珍しく十二番隊舎で見つけた、その人の背中。何を考えるでもなく勝手に名前を呼んでいた。
『阿近さーん!』
周りにいた同僚たちが少しだけ息を飲んだのが分かった。
「長瀬、」
『珍しいですね、こちらに何か用事ですか?』
もちろん十二番隊三席の肩書もあるわけで、ここにいてもいいのだが。
研究者としてのほうがたぶん性にあっているであろう彼は、仕事も部下が技術開発局まで運ぶわけで、わざわざ隊舎の方に足を運ばなくてもよい。

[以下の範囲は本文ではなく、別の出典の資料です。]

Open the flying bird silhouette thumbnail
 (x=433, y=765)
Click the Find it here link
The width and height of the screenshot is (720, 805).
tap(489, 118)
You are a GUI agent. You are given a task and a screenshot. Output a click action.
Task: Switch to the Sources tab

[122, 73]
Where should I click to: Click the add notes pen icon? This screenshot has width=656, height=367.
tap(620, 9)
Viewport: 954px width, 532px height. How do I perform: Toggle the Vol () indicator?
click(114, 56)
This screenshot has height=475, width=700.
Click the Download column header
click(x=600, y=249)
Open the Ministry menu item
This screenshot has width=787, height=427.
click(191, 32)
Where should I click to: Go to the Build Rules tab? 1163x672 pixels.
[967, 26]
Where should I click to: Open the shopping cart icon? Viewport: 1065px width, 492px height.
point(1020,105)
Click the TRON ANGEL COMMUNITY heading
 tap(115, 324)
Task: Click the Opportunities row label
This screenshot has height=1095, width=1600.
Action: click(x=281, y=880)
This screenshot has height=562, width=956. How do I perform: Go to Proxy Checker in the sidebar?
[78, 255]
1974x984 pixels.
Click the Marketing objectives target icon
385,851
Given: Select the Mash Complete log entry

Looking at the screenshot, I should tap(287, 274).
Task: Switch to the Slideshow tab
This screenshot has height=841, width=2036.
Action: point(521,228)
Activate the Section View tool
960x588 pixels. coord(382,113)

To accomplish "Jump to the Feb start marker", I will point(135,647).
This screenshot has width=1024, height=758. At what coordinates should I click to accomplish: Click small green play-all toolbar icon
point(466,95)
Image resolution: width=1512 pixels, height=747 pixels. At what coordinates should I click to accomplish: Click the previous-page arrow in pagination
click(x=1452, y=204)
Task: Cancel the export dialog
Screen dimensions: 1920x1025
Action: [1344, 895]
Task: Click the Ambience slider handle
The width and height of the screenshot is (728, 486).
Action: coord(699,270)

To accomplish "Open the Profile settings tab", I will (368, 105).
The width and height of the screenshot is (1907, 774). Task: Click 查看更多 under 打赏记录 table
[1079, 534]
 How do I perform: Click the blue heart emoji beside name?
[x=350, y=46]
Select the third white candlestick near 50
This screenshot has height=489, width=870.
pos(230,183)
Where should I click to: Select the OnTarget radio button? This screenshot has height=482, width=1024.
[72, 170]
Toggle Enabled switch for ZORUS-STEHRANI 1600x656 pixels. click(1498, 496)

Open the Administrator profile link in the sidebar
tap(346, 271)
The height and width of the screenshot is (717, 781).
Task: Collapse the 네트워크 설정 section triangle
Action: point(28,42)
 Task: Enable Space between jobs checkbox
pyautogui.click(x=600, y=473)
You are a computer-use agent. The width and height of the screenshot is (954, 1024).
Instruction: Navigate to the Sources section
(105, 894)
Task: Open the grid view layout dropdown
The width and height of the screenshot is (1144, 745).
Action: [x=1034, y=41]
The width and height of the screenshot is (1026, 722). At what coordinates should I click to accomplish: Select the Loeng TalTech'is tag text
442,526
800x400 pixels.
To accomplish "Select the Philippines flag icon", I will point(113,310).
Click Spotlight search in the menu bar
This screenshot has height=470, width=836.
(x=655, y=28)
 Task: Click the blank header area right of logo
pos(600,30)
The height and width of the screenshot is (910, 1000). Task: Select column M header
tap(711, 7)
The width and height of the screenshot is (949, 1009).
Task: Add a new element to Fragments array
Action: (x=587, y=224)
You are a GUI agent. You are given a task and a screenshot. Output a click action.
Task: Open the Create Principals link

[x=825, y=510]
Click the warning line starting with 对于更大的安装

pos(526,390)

「まあな、たまにはこっちに顔を出しとかねーと、最近、上二人ともむこうにかかりっきりだからな」
『あー、そういえばそうですね、』
「お前は、今日は書類ないのか? ついでだからもらってくぞ」
『あ、ちょっと待ってください、』
そこで少しも会話に入ってこない同僚たちを振り返る。
『今日の技術開発局行の書類、すぐ提出ー!!』
みんな、よほど阿近さんが怖いのか、すぐに書類をとりに執務室に向かっていった。
『どのくらいこちらにいますか?』
「昼頃には技局に帰るな、」
『わかりました、……結構長いですね?』
「そこそこ雑務もたまってるだろうからな」
じゃあな、と歩きだすその人。
そういえば今日はタバコくわえてないなーと背中を見ながら思った。
「もう、るいったら、すぐ三席に声をかけるんだから」
「そうそう、少しは私たちの身にもなってみなさい」
執務室に帰ると、非難の渦である。技術開発局に提出の書類を仕上げながら、口もしっかり動く、さすがは女といったところだろうか。
『いつもお世話になっている上司を見かけたら、挨拶するのは当たり前でしょ?』
反論するも、数でかなわないため、形成は不利だ。
「何よ、あんたのは三席に対する憧れでしょ?」
「あんだけ仲良く話してるんだからさっさと付き合っちゃえばいいじゃない」
あーなんだかめんどくさくなってきた。
『はいはい、どうせ告白もできない長瀬ですよーだ』
すぐに色恋沙汰に持っていくのは女の子の悪い癖だ。
そりゃあ、阿近さんのこと好きだけど、きっとあの人は私のことを見てくれてはいない。阿近さんが見ているのはいつもどこか遠くなんだ。
「じゃあ、今日もチャンスをあげるわ、はい書類」
「あ、私のも」
『今日くらい自分で持ってけー!!!』
「るい、何怒ってるの?」
ぽん、と肩に手を置かれる。
振り向くと、見知った顔があった。
『先輩、いつ帰ったんですか?』
立っているのは、現世出張に出ていた八席の先輩。自分でいうのもなんだが、先輩方には結構気にかけてもらっている。この人もしかり、阿近さんもしかり。
「うん、ついさっきね、」
『おかえりなさい! 今阿近さんもいらっしゃってますよ』
「あら、じゃあご挨拶しないとね」
『あ、じゃあ私も一緒に書類持っていきます』
ガタガタと席を立つ。
同僚たちはさっさとどこかへ行ってしまっている。
「今日ね、ごひいきにしている居酒屋さんにのみに行くんだけど、るいもどーお?」
『え、いいんですか?』
「ええ。今日は私の飲み仲間も来るのよ、紹介するわ」
やった、と笑うと、彼女もくすりと笑う。
相変わらずお酒が好きなのね、と一言加えて。
阿近さんの執務室につき、扉をノックしようとしたところで扉が開いた。中から出てきたのはもちろん阿近さんで、
「あ、阿近三席、今お時間よろしいですか?」
さすが、先輩なだけはある、強面の阿近さんとぶつかりそうなくらい距離が近くなっても女を忘れていない。見習おう。
「あ、ああ、どうかしたか?」
「さきほど現世任務から帰還いたしました、報告書などの書類はまた後日技局に持っていきますので」
「ああ、お疲れさん。報告書は俺に持ってきてくれれば大丈夫だ。隊長も副隊長も今手が離せない仕事しているらしくてな」
「はい、わかりました」
それから、と阿近さんが私の方に向き直る。
「技局あての書類か?」
『はい、たぶんこれで全部だと思うんですが、』
「ああ、いつも悪いな」
急いでいるのだろう、私たちはそのまま回れ右をして自分の執務室へと帰った。
いつもいやいや書類を受け取って技術開発局へ向かうけれど。
ほんとは、阿近さんと2人で話せることがうれしいんだなーと実感する。
いつもみたいにおしゃべりできないことがなんだか少し寂しい。